About this task: Render every entry verbatim.

START Dataset

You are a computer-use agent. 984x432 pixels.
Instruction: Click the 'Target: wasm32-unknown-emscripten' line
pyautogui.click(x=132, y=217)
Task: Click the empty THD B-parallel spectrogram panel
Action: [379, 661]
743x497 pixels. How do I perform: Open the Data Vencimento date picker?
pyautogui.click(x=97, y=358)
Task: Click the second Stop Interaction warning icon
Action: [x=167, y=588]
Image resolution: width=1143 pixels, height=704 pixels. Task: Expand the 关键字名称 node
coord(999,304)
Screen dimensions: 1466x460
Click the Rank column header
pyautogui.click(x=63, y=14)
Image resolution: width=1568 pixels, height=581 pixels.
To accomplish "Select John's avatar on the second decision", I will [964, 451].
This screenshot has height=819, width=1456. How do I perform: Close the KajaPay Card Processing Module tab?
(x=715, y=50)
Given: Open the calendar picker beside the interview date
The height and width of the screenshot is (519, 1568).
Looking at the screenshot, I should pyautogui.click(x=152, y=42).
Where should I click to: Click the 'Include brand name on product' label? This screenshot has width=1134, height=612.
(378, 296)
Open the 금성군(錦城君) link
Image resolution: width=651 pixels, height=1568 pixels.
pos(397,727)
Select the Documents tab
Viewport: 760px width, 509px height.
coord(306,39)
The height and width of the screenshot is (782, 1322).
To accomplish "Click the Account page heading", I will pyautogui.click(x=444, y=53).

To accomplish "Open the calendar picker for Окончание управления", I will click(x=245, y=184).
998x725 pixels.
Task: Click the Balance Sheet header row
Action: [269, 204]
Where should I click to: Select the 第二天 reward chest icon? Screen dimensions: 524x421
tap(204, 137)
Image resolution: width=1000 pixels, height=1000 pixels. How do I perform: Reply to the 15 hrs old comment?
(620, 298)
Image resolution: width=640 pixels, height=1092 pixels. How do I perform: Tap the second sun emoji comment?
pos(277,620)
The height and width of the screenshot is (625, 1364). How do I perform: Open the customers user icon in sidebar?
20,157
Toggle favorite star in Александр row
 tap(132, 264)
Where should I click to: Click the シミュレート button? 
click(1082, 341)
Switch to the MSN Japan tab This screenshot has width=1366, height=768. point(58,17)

END Dataset

Final answer:
You are a computer-use agent. 984x432 pixels.
Instruction: Click the 'Target: wasm32-unknown-emscripten' line
pyautogui.click(x=132, y=217)
Task: Click the empty THD B-parallel spectrogram panel
Action: [379, 661]
743x497 pixels. How do I perform: Open the Data Vencimento date picker?
pyautogui.click(x=97, y=358)
Task: Click the second Stop Interaction warning icon
Action: [x=167, y=588]
Image resolution: width=1143 pixels, height=704 pixels. Task: Expand the 关键字名称 node
coord(999,304)
Screen dimensions: 1466x460
Click the Rank column header
pyautogui.click(x=63, y=14)
Image resolution: width=1568 pixels, height=581 pixels.
To accomplish "Select John's avatar on the second decision", I will [964, 451].
This screenshot has height=819, width=1456. How do I perform: Close the KajaPay Card Processing Module tab?
(x=715, y=50)
Given: Open the calendar picker beside the interview date
The height and width of the screenshot is (519, 1568).
Looking at the screenshot, I should pyautogui.click(x=152, y=42).
Where should I click to: Click the 'Include brand name on product' label? This screenshot has width=1134, height=612.
(378, 296)
Open the 금성군(錦城君) link
Image resolution: width=651 pixels, height=1568 pixels.
pos(397,727)
Select the Documents tab
Viewport: 760px width, 509px height.
coord(306,39)
The height and width of the screenshot is (782, 1322).
To accomplish "Click the Account page heading", I will pyautogui.click(x=444, y=53).

To accomplish "Open the calendar picker for Окончание управления", I will click(x=245, y=184).
998x725 pixels.
Task: Click the Balance Sheet header row
Action: [269, 204]
Where should I click to: Select the 第二天 reward chest icon? Screen dimensions: 524x421
tap(204, 137)
Image resolution: width=1000 pixels, height=1000 pixels. How do I perform: Reply to the 15 hrs old comment?
(620, 298)
Image resolution: width=640 pixels, height=1092 pixels. How do I perform: Tap the second sun emoji comment?
pos(277,620)
The height and width of the screenshot is (625, 1364). How do I perform: Open the customers user icon in sidebar?
20,157
Toggle favorite star in Александр row
 tap(132, 264)
Where should I click to: Click the シミュレート button? 
click(1082, 341)
Switch to the MSN Japan tab This screenshot has width=1366, height=768. point(58,17)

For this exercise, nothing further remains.